● **Input**

◇ ◇ ◇

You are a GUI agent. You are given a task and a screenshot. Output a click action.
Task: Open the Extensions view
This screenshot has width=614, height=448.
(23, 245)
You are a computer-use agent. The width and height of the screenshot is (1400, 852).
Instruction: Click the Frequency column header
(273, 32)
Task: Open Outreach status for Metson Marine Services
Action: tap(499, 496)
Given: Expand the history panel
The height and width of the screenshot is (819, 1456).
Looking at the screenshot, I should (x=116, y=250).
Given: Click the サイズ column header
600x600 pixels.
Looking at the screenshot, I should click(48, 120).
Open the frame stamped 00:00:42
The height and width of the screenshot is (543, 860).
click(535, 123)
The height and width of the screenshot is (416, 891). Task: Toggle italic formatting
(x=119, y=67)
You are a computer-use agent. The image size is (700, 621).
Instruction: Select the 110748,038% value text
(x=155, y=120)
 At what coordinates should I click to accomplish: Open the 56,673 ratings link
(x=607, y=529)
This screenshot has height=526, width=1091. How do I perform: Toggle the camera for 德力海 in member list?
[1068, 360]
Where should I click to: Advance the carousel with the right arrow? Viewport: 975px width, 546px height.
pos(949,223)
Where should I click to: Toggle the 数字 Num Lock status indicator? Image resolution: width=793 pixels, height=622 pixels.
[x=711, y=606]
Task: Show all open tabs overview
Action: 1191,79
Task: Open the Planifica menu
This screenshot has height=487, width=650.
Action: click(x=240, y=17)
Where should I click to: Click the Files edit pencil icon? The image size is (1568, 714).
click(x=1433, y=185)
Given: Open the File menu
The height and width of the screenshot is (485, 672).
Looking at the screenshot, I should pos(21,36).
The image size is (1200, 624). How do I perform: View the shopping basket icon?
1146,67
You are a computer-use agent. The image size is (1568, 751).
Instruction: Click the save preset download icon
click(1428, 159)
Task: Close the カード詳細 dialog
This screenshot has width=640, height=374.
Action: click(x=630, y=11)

◇ ◇ ◇

● **Aim of the task**
Copy every one of the entries above verbatim, line for line, with nothing changed, added, or left out.

● **Response to this exercise**
You are a GUI agent. You are given a task and a screenshot. Output a click action.
Task: Open the Extensions view
This screenshot has width=614, height=448.
(23, 245)
You are a computer-use agent. The width and height of the screenshot is (1400, 852).
Instruction: Click the Frequency column header
(273, 32)
Task: Open Outreach status for Metson Marine Services
Action: tap(499, 496)
Given: Expand the history panel
The height and width of the screenshot is (819, 1456).
Looking at the screenshot, I should (x=116, y=250).
Given: Click the サイズ column header
600x600 pixels.
Looking at the screenshot, I should click(48, 120).
Open the frame stamped 00:00:42
The height and width of the screenshot is (543, 860).
click(535, 123)
The height and width of the screenshot is (416, 891). Task: Toggle italic formatting
(x=119, y=67)
You are a computer-use agent. The image size is (700, 621).
Instruction: Select the 110748,038% value text
(x=155, y=120)
 At what coordinates should I click to accomplish: Open the 56,673 ratings link
(x=607, y=529)
This screenshot has height=526, width=1091. How do I perform: Toggle the camera for 德力海 in member list?
[1068, 360]
Where should I click to: Advance the carousel with the right arrow? Viewport: 975px width, 546px height.
pos(949,223)
Where should I click to: Toggle the 数字 Num Lock status indicator? Image resolution: width=793 pixels, height=622 pixels.
[x=711, y=606]
Task: Show all open tabs overview
Action: 1191,79
Task: Open the Planifica menu
This screenshot has height=487, width=650.
Action: click(x=240, y=17)
Where should I click to: Click the Files edit pencil icon? The image size is (1568, 714).
click(x=1433, y=185)
Given: Open the File menu
The height and width of the screenshot is (485, 672).
Looking at the screenshot, I should pos(21,36).
The image size is (1200, 624). How do I perform: View the shopping basket icon?
1146,67
You are a computer-use agent. The image size is (1568, 751).
Instruction: Click the save preset download icon
click(1428, 159)
Task: Close the カード詳細 dialog
This screenshot has width=640, height=374.
Action: click(x=630, y=11)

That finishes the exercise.